Dataset entries
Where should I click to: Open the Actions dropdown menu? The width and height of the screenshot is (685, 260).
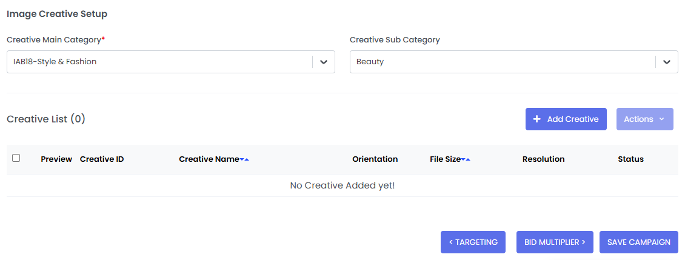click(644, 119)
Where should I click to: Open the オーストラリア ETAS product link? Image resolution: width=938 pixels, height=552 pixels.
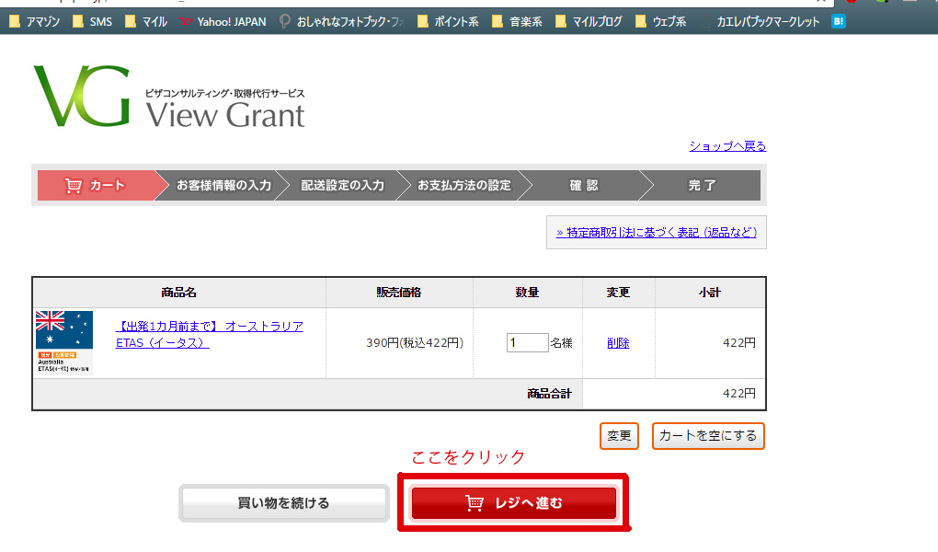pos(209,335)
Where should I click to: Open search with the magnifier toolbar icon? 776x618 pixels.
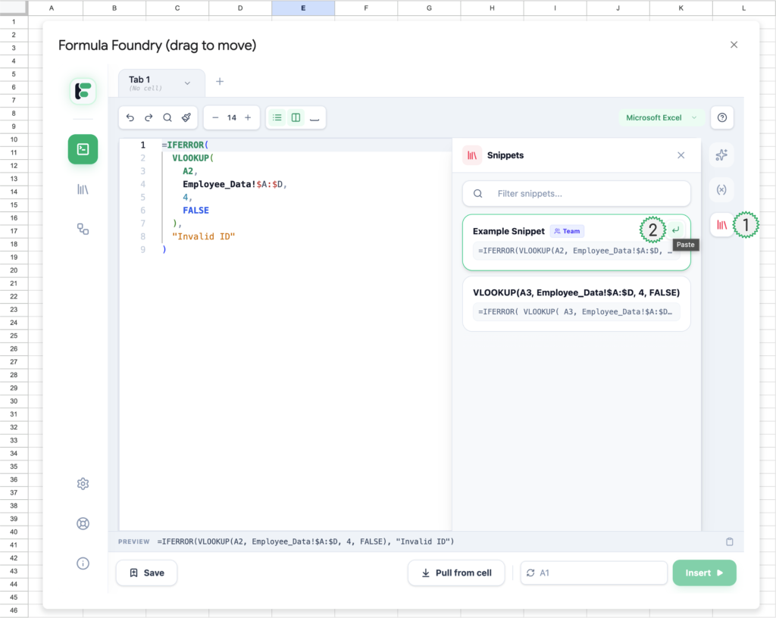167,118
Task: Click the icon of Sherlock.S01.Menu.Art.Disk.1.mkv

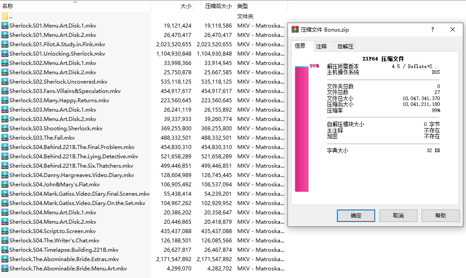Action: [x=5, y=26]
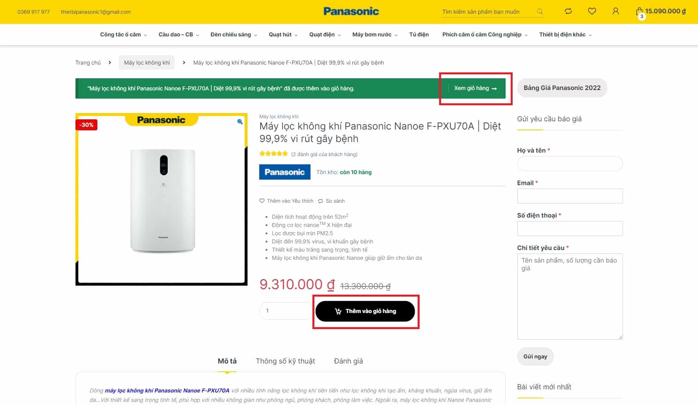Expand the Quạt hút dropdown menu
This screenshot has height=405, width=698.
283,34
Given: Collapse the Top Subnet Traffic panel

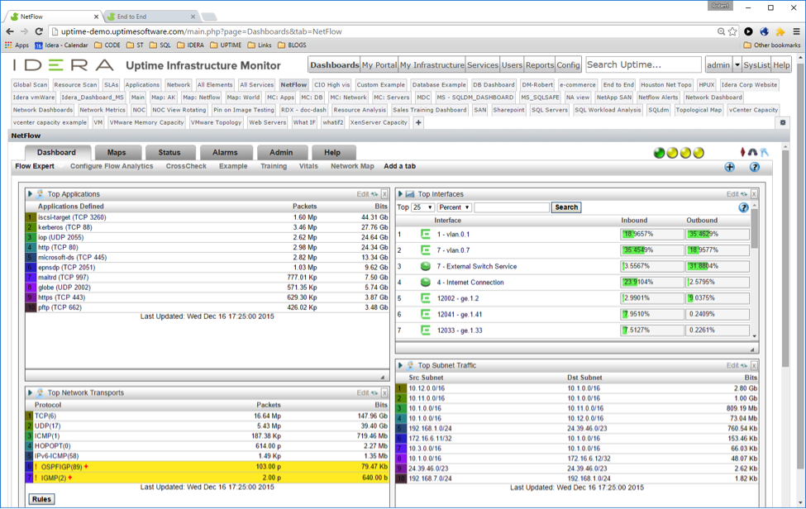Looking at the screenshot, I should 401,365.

▶ _Exercise_
Each record above should be repeated exactly, please, without pictures.

▶ _Result_
Where should I click to: Open the Actions dropdown menu? The width and height of the screenshot is (685, 260).
click(644, 119)
Where should I click to: Open the オーストラリア ETAS product link? Image resolution: width=938 pixels, height=552 pixels.
pos(209,335)
Where should I click to: Open search with the magnifier toolbar icon? 776x618 pixels.
167,118
Task: Click the icon of Sherlock.S01.Menu.Art.Disk.1.mkv

Action: [x=5, y=26]
Expand the Quạt hút dropdown menu
This screenshot has height=405, width=698.
283,34
Given: Collapse the Top Subnet Traffic panel

Looking at the screenshot, I should 401,365.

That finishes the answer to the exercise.